• [Assigned task]: Please copy every line from the following entries in which the word "right" appears.

• [Input data]:

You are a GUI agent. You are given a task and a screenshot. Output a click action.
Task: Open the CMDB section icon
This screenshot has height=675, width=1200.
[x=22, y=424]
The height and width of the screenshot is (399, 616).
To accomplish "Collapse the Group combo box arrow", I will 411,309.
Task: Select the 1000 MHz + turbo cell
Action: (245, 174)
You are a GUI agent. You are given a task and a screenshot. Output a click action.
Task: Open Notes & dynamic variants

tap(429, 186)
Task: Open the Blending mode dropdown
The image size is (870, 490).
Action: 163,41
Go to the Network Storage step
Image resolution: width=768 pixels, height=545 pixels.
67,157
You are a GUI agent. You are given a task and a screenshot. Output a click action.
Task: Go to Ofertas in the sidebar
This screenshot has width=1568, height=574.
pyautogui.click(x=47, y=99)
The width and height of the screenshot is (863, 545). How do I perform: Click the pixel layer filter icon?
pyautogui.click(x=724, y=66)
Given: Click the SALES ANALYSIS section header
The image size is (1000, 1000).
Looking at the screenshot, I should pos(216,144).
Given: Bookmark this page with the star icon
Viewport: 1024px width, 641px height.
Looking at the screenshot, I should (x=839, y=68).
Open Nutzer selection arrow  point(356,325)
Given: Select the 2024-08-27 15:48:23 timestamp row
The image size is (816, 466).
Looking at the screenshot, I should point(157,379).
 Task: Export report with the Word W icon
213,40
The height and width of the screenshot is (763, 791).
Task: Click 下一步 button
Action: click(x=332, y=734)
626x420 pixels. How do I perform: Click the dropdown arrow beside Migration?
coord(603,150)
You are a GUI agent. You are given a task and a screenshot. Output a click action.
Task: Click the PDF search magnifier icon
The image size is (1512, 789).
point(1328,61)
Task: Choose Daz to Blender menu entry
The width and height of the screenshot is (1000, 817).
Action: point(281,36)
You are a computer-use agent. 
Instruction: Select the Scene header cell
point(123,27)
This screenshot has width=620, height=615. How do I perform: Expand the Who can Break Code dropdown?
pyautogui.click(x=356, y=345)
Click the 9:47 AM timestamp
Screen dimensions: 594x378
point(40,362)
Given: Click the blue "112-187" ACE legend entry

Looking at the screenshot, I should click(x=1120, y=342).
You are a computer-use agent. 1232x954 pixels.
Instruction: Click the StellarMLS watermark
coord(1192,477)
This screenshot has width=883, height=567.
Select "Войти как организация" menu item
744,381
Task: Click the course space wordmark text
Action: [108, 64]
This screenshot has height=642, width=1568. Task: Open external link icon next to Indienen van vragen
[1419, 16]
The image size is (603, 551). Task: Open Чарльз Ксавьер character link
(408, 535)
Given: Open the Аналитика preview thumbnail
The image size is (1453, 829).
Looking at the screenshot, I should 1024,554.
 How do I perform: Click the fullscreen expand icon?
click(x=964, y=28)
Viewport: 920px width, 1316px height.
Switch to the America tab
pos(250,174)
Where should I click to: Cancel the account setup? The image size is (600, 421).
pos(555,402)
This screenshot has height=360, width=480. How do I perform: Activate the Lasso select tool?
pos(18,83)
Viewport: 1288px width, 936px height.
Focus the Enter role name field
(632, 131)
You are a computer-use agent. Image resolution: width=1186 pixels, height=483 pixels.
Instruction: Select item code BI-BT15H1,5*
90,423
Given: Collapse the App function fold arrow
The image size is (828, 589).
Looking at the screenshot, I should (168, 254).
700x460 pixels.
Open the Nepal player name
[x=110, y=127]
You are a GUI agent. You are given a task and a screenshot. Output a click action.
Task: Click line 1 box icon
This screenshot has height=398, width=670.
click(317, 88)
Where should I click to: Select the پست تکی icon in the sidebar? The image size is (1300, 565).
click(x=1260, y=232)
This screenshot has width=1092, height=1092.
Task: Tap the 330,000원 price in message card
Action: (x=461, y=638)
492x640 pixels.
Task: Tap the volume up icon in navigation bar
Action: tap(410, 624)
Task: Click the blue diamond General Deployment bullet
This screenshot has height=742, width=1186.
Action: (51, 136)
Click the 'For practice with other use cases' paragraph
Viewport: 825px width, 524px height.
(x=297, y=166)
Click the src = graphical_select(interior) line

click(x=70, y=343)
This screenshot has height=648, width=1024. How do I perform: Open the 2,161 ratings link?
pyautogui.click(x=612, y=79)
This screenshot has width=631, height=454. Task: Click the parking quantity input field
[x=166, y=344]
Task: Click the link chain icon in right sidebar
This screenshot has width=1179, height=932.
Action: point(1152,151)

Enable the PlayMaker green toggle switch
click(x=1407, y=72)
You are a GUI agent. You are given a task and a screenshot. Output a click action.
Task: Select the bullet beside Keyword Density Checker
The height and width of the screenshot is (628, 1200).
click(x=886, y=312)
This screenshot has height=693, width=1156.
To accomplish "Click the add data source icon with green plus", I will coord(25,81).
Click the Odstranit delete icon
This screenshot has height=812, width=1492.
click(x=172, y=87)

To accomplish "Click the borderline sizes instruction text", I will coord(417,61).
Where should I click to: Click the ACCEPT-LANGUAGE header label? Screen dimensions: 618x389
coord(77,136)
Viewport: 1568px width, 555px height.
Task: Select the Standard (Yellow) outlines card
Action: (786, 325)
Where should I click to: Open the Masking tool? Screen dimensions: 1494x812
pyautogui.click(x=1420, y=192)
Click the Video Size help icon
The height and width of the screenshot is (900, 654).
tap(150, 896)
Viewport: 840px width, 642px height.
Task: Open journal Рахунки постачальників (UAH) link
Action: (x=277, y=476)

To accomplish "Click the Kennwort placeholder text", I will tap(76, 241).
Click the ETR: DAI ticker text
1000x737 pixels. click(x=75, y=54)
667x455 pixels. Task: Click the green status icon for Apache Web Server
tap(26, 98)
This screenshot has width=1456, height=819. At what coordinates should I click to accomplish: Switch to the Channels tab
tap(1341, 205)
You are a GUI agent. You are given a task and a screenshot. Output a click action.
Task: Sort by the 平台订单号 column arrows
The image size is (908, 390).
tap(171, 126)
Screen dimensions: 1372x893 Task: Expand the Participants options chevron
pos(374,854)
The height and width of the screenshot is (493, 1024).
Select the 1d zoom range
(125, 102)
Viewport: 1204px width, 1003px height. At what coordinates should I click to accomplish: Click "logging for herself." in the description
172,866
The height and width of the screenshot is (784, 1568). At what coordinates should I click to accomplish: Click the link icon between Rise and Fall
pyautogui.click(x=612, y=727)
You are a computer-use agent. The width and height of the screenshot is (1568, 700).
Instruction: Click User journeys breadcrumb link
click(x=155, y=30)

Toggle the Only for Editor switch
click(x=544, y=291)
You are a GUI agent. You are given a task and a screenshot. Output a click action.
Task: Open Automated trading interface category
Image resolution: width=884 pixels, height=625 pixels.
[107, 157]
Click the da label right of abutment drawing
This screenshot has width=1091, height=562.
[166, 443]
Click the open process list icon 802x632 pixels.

• [The completed task]:
Task: Click the link chain icon in right sidebar
Click the da label right of abutment drawing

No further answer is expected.